I agree he is not someone I would want to hang out with. I enjoy watching his shows though and like the look of his food.

Now his wife on the other hand, she I would like to have a few drinks with


----------



## buckytom (May 5, 2005)

he does segments on the morning and weekend shows for cbs, and from what i've heard from the crew, he is as smug and arrogant on the set as he seems to be. that's not saying much; most on air "talent" have a similar kind of "i'm wonderful" attitude about them. you get used to it. it's so prevalent in the industry that when a talking head acts humble and polite, they stand out like a sore thumb, and everyone tries much harder to work for and with them.

i watch some of his shows, but i don't go out of my way to watch them. there's always something to learn. if it's on the idiot box, and my son or wife has hidden the remote, i'll watch it...

i need one of those new fat boy tape measures so i can change the channel.


----------



## mudbug (May 5, 2005)

buckytom said:
			
		

> when a talking head acts humble and polite, they stand out like a sore thumb, and everyone tries much harder to work for and with them.


 
OK, spill!  Who is this rare creature?


----------



## buckytom (May 5, 2005)

lol, give me a minute, i'm sure i can think of one...


----------



## choclatechef (May 5, 2005)

mudbug said:
			
		

> It's something in the tone of his voice that bugs me. Condescending? Arrogant?
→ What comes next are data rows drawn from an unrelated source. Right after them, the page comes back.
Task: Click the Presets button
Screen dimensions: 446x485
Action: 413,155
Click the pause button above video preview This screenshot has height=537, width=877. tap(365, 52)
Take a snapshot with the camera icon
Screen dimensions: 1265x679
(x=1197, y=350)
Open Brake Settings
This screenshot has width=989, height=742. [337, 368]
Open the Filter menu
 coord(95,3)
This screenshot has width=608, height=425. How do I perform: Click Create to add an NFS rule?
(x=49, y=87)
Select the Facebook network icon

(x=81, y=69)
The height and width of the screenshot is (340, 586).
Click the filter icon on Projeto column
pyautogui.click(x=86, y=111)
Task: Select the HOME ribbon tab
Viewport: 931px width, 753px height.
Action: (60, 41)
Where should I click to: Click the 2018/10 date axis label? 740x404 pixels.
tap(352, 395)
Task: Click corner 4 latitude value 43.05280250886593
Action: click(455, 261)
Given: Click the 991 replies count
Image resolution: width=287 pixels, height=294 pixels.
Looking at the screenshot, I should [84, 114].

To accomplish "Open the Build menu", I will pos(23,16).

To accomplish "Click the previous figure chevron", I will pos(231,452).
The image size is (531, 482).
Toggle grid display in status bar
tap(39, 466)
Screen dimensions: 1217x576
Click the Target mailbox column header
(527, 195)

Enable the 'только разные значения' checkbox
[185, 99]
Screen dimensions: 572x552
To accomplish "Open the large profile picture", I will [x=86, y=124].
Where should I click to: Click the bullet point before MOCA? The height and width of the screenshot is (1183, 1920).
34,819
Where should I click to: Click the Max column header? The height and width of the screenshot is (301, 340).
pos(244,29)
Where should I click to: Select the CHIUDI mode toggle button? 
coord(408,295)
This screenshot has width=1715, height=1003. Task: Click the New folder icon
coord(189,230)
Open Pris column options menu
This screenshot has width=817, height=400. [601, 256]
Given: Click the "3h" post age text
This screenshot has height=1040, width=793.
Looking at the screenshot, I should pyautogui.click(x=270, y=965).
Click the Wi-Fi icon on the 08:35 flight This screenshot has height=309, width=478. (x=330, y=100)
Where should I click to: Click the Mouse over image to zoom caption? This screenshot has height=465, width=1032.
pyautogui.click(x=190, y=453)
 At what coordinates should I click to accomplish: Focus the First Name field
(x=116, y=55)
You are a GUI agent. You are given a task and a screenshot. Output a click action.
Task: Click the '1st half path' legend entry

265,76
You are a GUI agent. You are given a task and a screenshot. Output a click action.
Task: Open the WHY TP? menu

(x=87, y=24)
Just doesn't seem to be a guy I'd like to knock back some beers with.


 
I feel the same vibes from him.....not my cup of tea.


----------



## jpmcgrew (May 24, 2005)

Two  words on rudeness,arrogance etc MARIO BATALI.


----------



## luvs (May 24, 2005)

it's the holier-than-thou arrogance. i don't like people like that in real life and i don't like them on tv.


----------



## Chief Longwind Of The North (May 25, 2005)

And all the time I thought it was just me.  He does seem arrogant and condescending.  His attitude is what bothers most people.  I had a visitor to my house comment on it just last night.  I didn't even know my freind watched any food-tv.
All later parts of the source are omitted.